- Task to carry out
Reproduce the entries below verbatim, starting at the first line and ending at the line that contains "(x=872, y=559)", with both ends included.

- Available records
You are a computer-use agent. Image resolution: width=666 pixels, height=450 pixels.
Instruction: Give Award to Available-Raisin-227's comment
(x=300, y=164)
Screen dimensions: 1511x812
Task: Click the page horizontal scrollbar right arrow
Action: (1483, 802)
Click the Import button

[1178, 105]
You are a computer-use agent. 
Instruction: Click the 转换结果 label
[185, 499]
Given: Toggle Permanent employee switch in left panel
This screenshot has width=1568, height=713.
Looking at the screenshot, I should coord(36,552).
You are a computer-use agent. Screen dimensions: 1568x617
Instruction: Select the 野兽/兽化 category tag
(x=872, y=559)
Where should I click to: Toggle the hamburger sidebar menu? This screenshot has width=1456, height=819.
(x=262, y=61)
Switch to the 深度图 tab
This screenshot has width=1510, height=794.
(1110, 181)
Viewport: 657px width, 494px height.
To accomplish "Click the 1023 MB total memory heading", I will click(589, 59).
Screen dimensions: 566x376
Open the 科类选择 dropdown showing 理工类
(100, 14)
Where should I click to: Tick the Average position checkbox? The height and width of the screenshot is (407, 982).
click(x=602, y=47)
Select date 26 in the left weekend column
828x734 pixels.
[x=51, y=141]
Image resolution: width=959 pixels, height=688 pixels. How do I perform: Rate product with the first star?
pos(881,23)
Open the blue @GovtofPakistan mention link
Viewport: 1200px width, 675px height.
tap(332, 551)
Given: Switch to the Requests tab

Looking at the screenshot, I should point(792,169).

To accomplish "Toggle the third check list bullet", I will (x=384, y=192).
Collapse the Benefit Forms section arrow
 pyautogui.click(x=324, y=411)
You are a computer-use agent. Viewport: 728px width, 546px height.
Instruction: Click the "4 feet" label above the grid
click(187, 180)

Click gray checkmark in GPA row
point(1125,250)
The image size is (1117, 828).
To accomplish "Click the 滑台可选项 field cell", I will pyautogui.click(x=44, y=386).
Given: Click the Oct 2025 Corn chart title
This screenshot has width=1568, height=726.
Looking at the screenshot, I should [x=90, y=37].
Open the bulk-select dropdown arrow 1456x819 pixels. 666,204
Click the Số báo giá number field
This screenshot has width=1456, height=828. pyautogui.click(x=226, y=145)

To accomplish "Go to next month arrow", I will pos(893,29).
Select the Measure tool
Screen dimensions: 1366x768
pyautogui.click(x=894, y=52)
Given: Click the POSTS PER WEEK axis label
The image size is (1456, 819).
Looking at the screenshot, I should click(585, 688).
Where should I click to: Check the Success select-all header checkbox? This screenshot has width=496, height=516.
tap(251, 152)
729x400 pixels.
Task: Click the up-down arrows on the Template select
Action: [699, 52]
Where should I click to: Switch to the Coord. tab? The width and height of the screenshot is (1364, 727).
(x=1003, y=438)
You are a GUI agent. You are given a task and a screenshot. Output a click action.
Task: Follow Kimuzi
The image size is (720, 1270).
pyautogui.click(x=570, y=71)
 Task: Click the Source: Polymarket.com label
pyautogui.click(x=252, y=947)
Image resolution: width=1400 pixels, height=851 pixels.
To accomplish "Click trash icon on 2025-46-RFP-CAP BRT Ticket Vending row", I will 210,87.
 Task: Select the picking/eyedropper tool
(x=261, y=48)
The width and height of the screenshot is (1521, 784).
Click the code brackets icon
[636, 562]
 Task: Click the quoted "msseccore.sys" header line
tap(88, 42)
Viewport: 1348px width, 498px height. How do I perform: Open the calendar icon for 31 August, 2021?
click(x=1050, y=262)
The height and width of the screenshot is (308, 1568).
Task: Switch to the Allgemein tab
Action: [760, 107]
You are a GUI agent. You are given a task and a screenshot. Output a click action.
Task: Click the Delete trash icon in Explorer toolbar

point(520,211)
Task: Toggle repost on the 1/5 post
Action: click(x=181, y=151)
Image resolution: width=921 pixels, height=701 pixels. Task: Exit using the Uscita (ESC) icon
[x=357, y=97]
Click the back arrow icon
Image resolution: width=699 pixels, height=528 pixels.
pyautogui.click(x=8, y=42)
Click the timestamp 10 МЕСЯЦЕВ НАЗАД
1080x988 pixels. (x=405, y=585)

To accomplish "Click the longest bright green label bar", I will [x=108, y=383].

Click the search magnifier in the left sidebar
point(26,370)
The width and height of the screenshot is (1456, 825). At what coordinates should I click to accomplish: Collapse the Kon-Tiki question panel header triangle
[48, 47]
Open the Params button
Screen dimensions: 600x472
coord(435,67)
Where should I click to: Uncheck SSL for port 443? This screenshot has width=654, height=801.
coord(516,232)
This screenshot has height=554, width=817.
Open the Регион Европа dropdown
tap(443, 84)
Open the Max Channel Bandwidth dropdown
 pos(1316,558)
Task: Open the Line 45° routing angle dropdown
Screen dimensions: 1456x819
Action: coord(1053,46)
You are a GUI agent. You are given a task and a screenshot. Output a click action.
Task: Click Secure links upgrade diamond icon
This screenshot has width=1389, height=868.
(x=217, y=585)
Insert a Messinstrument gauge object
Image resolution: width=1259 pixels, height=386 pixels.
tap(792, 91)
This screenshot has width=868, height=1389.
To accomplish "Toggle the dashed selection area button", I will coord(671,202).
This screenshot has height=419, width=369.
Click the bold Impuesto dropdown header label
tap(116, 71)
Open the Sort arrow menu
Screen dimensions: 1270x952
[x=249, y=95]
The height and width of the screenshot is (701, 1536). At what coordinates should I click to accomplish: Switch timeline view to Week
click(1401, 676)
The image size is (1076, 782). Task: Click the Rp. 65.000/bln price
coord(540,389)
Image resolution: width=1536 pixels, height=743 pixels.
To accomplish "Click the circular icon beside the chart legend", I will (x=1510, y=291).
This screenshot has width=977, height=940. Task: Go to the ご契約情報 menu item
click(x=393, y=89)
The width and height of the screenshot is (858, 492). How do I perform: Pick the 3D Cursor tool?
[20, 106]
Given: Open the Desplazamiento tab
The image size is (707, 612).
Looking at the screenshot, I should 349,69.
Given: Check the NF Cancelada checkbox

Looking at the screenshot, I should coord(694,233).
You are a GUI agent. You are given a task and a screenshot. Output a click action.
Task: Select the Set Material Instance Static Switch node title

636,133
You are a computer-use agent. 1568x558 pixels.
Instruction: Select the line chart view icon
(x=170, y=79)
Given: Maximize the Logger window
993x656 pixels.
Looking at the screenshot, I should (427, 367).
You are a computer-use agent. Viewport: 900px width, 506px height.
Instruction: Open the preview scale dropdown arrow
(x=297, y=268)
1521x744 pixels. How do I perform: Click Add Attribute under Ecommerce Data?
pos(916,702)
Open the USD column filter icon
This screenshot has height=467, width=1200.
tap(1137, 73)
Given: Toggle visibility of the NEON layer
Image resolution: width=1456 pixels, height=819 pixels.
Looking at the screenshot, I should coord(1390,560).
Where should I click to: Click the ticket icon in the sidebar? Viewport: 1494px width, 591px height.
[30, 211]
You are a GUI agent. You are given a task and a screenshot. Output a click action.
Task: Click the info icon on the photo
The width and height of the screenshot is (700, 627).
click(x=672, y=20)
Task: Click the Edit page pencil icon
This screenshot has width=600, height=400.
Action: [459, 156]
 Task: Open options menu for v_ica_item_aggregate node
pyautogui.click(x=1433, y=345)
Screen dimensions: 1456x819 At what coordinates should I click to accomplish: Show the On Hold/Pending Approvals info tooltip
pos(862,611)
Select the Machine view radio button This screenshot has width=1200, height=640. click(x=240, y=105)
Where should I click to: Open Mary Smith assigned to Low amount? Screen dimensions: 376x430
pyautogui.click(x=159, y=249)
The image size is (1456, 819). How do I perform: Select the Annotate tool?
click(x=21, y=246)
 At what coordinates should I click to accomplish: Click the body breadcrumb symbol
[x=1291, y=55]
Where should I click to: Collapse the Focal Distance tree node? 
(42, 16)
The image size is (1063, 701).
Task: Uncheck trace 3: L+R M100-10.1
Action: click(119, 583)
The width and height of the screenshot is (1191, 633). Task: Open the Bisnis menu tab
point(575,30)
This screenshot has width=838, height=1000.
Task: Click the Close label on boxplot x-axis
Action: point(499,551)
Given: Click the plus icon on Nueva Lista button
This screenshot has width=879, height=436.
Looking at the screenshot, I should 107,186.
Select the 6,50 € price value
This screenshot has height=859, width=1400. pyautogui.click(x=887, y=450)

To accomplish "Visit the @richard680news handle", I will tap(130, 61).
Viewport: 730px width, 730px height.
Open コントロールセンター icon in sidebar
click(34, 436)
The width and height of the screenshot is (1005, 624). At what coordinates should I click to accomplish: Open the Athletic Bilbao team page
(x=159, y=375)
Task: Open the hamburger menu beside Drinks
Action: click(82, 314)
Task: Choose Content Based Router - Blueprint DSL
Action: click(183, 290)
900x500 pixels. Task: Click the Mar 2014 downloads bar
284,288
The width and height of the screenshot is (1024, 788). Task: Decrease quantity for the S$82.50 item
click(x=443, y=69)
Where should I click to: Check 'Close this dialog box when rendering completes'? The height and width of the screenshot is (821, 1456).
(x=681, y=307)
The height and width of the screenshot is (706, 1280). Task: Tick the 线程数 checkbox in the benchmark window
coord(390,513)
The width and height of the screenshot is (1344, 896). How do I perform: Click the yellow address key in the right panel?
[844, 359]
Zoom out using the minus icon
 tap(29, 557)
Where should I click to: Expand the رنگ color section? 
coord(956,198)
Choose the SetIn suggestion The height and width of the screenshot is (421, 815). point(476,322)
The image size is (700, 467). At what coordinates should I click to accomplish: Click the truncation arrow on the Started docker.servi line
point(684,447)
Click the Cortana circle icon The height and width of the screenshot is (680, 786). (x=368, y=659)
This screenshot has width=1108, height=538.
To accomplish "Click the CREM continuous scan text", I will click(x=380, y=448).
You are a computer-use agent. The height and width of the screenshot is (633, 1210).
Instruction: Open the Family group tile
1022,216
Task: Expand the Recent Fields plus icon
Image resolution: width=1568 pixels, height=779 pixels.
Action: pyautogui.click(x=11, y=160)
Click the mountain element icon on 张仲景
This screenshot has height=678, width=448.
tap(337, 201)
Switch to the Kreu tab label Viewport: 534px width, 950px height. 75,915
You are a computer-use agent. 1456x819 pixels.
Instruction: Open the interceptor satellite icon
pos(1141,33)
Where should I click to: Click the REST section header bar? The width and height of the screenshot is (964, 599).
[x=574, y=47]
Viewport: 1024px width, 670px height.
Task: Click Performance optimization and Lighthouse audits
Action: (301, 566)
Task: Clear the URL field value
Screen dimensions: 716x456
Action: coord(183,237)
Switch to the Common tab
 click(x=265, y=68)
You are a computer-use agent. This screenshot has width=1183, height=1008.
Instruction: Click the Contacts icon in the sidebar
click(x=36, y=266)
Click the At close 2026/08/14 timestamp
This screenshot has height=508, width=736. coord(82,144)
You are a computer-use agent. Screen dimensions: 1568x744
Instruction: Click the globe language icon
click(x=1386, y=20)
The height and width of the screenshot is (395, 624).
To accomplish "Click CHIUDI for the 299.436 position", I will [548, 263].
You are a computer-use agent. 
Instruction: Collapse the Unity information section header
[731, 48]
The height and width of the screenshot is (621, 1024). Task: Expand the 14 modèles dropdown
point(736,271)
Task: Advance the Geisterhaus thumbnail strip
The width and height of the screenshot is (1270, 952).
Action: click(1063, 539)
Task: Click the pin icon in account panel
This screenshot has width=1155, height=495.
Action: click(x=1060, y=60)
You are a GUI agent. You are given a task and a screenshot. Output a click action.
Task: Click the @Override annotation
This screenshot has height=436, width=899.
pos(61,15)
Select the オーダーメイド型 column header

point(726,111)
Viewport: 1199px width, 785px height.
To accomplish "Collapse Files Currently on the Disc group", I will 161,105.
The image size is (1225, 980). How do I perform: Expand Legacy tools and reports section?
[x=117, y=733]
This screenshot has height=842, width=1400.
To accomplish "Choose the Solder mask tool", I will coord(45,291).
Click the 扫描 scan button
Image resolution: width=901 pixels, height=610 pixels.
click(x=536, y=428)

- Problem solution
You are a computer-use agent. Image resolution: width=666 pixels, height=450 pixels.
Instruction: Give Award to Available-Raisin-227's comment
(x=300, y=164)
Screen dimensions: 1511x812
Task: Click the page horizontal scrollbar right arrow
Action: (1483, 802)
Click the Import button

[1178, 105]
You are a computer-use agent. 
Instruction: Click the 转换结果 label
[185, 499]
Given: Toggle Permanent employee switch in left panel
This screenshot has width=1568, height=713.
Looking at the screenshot, I should coord(36,552).
You are a computer-use agent. Screen dimensions: 1568x617
Instruction: Select the 野兽/兽化 category tag
(x=872, y=559)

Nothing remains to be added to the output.